Phi Delta Kappan continues to publish many valuable articles on assessment. The May 1999 issue includes a section on "The Uses and Limits of Performance Assessment." Most valuable is Linda Mabry's "Writing to the Rubric," which criticizes the lingering effects of traditional testing on writing assessment, particularly through the use of rubrics (scoring guides for evaluating exam responses and papers). She argues these limit assessment and harm learning by fostering formulaic writing. She concludes, "(I)t is a problem of construct validity -- testing not the construct of writing but the construct of compliance to the rubric... (W)e need to reconsider our mania for making test-based comparisons that demand standardization."

 

The other articles in the series provide useful insights into the development and use of performance exams, but often suffer from reducing performance assessment to just exams, rather than also considering classroom-based assessments.
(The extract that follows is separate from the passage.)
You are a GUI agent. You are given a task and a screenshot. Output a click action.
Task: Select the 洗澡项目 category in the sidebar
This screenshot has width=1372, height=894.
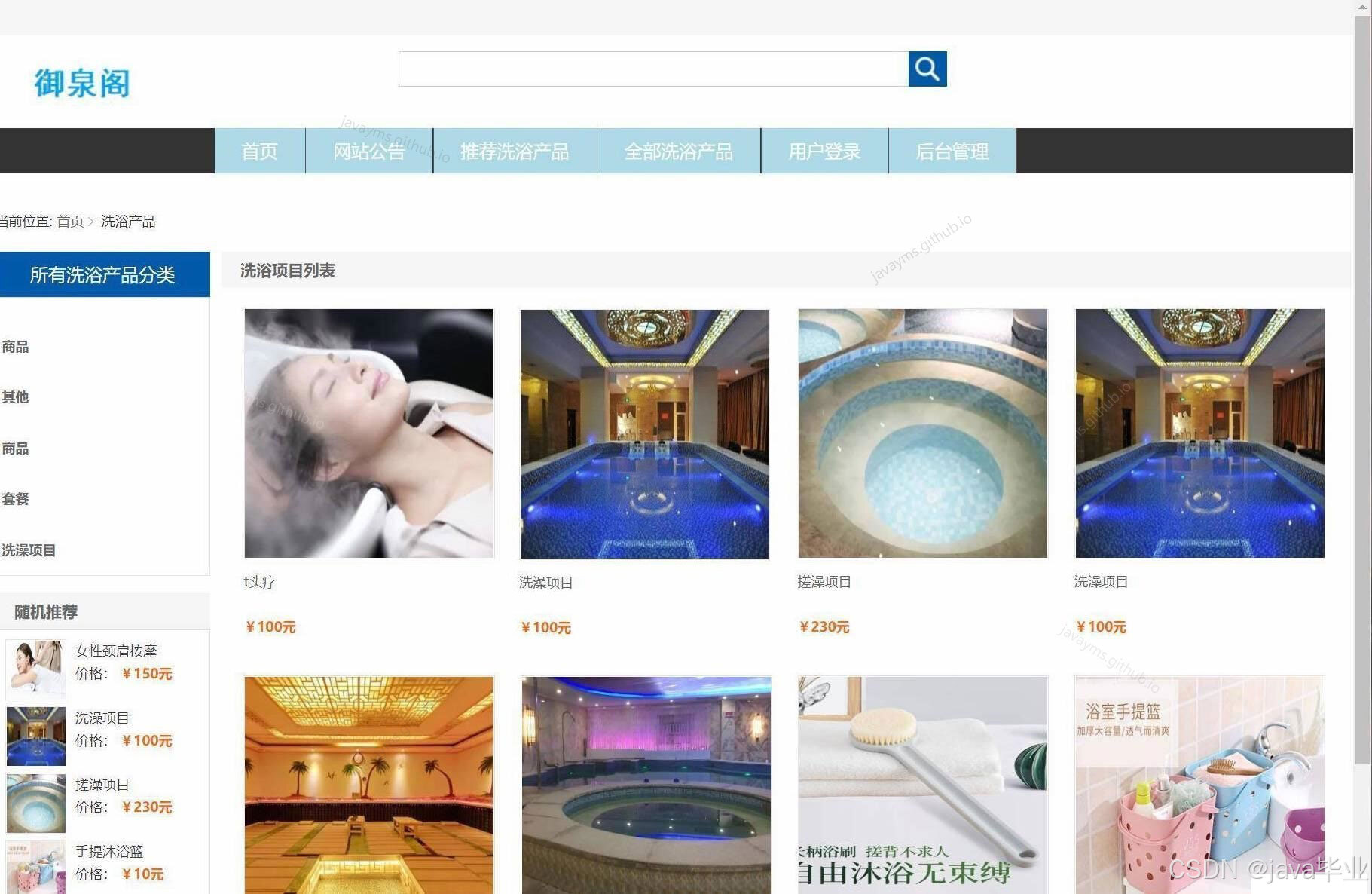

And when classroom-based assessments, such as Vermont's portfolio program, are considered, they are given short shrift, often relying on limited and out-of-date information. Available at P.O. Box 789, Bloomington, IN 47402; $4.90 + $3 processing; Mabry's article and the section introduction by Elliot Eisner are on the web at www.pdkintl.org/kappan/kappan.htm.

 

One Size Fits Few is the insightful title of Susan Ohanians study of The Folly of Educational Standards. Tracing the development of the standards and testing approach to school reform and the forces behind it, she offers a detailed and often powerful critique of this approach. Most effective is her dissection of California's actual standards. For example, she reports, grade 8 students are to "analyze the geographic, political, economic, religious, and social structures of civilizations of Islam in the middle ages, of China in the middle ages, of the Sub-Saharan civilizations, of Japan in the middle ages, of Europe in the middle ages, of mesoamerican and Andean civilizations." Unfortunately, these sorts of completely impossible requirements pervade state and national standards. Ohanian also forcefully questions the economic rationale often given for the standards approach. Available from Heinemann, 361 Hanover St., Portsmouth, NH 03801; 800/793-2154; www.heinemann.com; $16.

 

"Human abilities," writes Robert Sternberg in the April 1998 Educational Researcher, "are forms of developing expertise." Thus, measures of ability, including IQ tests, are simply time- bound measures of some kind(s) of developing expertise, rather than measures of the ability to develop expertise. The article is thus a good critical overview of ability testing. Sternberg calls for shifting from educational practice grounded in traditional ability conceptions, as exemplified in relationships between IQ and achievement tests, with "practice grounded in the development of knowledge-based expertise in all children." Such practice will require, among other things, use of diverse kinds of assessments.